GIVEN TASK: Output as a Markdown table with columns Row and Line every non-blank line of the rows below, starting at the line containing "Where should I click to: Mark" and ending at the line containing "pyautogui.click(x=176, y=280)", both included. Leave out all other lines.

>> Start GIVEN DATA

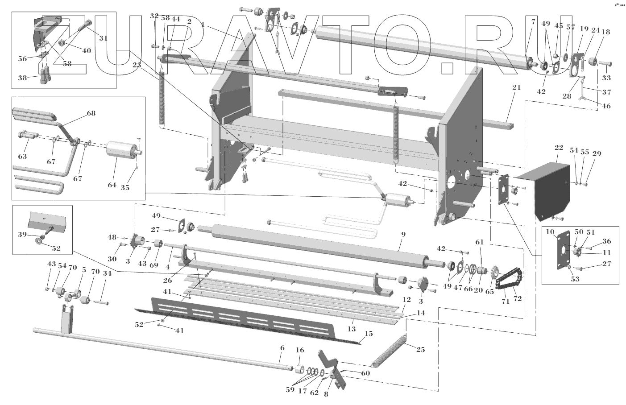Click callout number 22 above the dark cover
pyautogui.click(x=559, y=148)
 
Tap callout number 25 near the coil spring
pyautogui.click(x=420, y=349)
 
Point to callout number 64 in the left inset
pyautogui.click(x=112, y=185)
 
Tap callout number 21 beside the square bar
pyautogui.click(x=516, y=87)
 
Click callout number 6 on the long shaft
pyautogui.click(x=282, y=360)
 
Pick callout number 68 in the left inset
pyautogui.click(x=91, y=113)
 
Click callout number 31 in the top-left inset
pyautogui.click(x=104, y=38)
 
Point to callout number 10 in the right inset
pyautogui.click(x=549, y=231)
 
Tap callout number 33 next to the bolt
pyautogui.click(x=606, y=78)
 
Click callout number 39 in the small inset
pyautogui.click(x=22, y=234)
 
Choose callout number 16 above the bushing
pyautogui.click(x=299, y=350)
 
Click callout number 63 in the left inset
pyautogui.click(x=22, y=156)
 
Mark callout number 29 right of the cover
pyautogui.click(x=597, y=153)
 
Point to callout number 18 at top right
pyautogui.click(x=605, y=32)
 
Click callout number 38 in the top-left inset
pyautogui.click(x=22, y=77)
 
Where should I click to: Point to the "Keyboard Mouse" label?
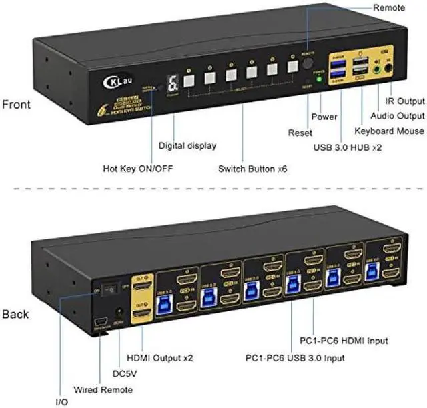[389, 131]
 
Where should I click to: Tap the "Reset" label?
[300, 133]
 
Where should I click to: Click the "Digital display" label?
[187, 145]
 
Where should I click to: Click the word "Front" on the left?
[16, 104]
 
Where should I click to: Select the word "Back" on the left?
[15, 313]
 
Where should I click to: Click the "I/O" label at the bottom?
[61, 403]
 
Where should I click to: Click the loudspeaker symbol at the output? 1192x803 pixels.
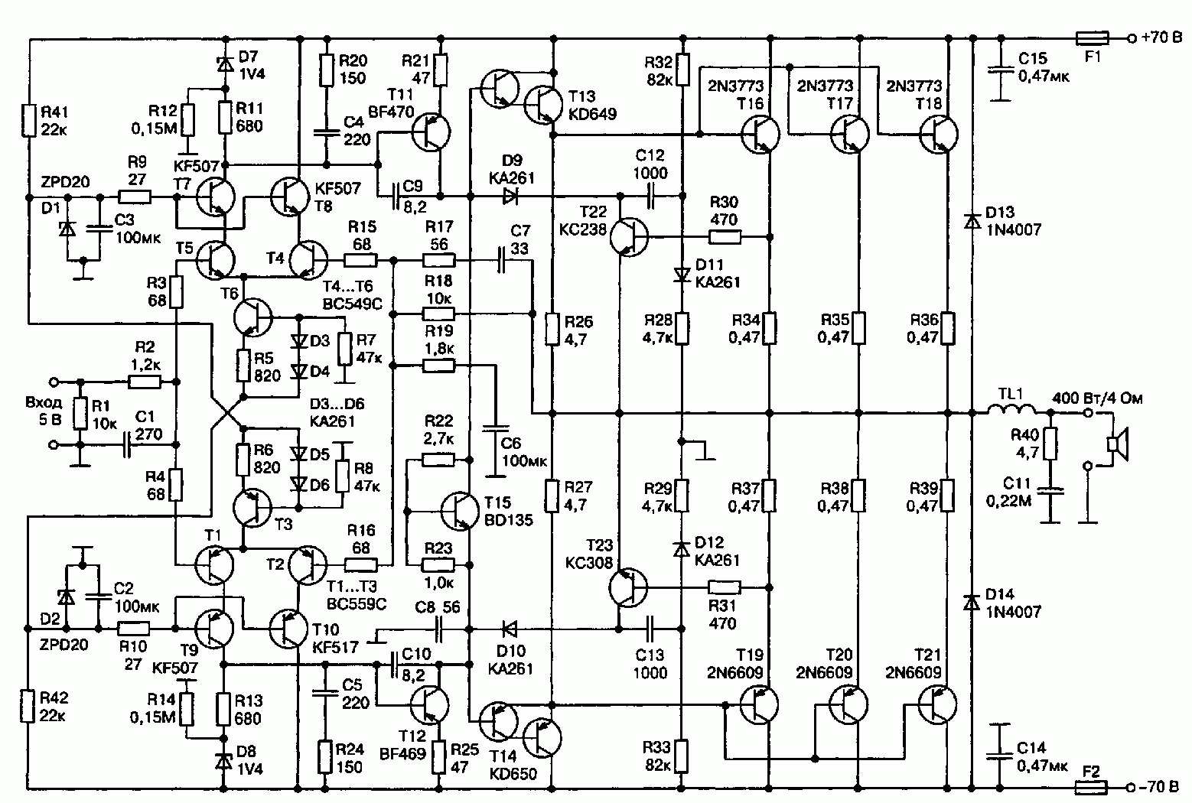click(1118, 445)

>> End GIVEN DATA
>> Start GIVEN DATA

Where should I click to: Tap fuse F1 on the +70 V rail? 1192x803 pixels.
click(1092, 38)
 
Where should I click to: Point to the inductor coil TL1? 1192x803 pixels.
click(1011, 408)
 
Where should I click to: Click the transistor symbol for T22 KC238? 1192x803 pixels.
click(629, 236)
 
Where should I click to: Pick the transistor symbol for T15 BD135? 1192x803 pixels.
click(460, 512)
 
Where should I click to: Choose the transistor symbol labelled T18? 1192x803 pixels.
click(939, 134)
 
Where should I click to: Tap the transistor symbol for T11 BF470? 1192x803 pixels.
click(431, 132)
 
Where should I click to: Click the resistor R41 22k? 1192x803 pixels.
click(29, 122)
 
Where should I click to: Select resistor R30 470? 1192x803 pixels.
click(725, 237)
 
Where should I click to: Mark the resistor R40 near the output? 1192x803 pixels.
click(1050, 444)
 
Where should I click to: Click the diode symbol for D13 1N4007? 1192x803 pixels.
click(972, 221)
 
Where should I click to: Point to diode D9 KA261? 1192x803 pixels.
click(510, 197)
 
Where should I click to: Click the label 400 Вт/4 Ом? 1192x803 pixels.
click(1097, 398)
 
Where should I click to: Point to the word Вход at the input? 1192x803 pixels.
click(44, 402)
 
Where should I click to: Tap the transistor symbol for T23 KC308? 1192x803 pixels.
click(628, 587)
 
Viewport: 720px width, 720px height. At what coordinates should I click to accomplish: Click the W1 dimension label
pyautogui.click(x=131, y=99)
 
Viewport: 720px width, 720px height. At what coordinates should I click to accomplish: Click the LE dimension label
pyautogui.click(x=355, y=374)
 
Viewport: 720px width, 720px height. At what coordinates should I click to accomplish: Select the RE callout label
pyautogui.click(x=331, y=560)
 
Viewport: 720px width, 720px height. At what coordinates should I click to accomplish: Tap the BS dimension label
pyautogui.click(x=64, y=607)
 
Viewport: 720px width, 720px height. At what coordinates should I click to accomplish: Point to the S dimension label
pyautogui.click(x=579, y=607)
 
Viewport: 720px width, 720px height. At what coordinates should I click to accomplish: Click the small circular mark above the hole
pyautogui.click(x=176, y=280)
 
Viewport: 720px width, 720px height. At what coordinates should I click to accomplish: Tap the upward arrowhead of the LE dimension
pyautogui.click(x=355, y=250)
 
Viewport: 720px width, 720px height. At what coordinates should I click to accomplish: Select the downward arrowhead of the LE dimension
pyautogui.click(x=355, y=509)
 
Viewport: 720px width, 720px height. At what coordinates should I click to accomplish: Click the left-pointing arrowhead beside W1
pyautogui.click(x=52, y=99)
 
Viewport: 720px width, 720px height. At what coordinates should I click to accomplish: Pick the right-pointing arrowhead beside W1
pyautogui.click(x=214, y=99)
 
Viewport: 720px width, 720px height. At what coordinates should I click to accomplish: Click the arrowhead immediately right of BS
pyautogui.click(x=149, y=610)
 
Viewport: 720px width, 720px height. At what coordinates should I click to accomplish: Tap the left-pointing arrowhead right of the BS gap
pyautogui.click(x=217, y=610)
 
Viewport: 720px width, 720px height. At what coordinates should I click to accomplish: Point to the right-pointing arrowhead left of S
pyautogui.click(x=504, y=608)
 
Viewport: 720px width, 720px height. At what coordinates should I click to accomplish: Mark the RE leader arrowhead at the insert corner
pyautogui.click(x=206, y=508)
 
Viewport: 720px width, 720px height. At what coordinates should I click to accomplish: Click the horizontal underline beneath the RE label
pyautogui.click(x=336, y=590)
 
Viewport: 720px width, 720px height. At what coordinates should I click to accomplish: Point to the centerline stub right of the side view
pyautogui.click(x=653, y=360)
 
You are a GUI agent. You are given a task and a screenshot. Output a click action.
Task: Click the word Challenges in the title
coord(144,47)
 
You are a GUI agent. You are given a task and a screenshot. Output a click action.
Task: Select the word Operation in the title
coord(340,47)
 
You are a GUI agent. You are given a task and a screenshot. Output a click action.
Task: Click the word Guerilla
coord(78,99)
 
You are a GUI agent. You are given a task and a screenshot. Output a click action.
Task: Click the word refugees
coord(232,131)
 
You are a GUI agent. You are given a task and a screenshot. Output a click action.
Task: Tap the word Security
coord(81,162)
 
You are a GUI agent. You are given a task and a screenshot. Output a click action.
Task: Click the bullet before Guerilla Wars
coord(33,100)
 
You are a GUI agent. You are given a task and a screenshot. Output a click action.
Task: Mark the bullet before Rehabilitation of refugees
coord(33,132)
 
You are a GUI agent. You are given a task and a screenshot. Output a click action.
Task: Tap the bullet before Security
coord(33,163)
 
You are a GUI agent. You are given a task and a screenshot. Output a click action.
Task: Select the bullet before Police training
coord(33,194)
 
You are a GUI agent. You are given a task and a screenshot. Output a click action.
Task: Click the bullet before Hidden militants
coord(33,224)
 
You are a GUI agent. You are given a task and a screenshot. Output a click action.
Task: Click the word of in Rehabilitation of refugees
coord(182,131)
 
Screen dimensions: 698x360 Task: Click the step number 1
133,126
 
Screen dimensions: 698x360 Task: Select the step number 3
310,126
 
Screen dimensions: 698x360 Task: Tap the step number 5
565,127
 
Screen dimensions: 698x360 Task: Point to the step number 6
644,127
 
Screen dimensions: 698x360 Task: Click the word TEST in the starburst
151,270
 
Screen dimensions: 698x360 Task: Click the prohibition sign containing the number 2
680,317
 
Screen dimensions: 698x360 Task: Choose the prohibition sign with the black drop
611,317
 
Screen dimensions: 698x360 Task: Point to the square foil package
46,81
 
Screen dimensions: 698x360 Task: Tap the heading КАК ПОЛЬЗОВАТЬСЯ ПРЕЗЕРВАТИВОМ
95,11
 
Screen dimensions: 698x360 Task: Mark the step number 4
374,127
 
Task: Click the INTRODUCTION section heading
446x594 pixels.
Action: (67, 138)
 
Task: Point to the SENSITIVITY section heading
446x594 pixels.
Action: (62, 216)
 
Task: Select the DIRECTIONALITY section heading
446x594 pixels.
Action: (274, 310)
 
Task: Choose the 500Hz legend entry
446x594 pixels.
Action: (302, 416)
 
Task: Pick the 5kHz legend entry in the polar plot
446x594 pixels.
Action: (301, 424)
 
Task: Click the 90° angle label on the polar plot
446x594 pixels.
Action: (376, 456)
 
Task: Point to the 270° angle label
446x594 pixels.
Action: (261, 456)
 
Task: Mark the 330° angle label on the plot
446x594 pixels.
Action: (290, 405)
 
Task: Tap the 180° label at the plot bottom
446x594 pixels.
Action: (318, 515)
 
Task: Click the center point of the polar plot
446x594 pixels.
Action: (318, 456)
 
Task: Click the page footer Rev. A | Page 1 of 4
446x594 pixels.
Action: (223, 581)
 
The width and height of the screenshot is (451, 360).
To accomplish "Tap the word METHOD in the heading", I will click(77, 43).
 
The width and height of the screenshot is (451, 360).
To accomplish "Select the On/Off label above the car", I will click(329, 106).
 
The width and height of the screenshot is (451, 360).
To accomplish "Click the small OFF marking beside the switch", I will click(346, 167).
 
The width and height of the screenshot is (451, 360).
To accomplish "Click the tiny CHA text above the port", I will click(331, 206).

>> End GIVEN DATA

FINAL RESULT:
| Row | Line |
|---|---|
| 1 | Where should I click to: Mark the resistor R40 near the output? 1192x803 pixels. |
| 2 | click(1050, 444) |
| 3 | Where should I click to: Click the diode symbol for D13 1N4007? 1192x803 pixels. |
| 4 | click(972, 221) |
| 5 | Where should I click to: Point to diode D9 KA261? 1192x803 pixels. |
| 6 | click(510, 197) |
| 7 | Where should I click to: Click the label 400 Вт/4 Ом? 1192x803 pixels. |
| 8 | click(1097, 398) |
| 9 | Where should I click to: Point to the word Вход at the input? 1192x803 pixels. |
| 10 | click(44, 402) |
| 11 | Where should I click to: Tap the transistor symbol for T23 KC308? 1192x803 pixels. |
| 12 | click(628, 587) |
| 13 | Viewport: 720px width, 720px height. At what coordinates should I click to accomplish: Click the W1 dimension label |
| 14 | pyautogui.click(x=131, y=99) |
| 15 | Viewport: 720px width, 720px height. At what coordinates should I click to accomplish: Click the LE dimension label |
| 16 | pyautogui.click(x=355, y=374) |
| 17 | Viewport: 720px width, 720px height. At what coordinates should I click to accomplish: Select the RE callout label |
| 18 | pyautogui.click(x=331, y=560) |
| 19 | Viewport: 720px width, 720px height. At what coordinates should I click to accomplish: Tap the BS dimension label |
| 20 | pyautogui.click(x=64, y=607) |
| 21 | Viewport: 720px width, 720px height. At what coordinates should I click to accomplish: Point to the S dimension label |
| 22 | pyautogui.click(x=579, y=607) |
| 23 | Viewport: 720px width, 720px height. At what coordinates should I click to accomplish: Click the small circular mark above the hole |
| 24 | pyautogui.click(x=176, y=280) |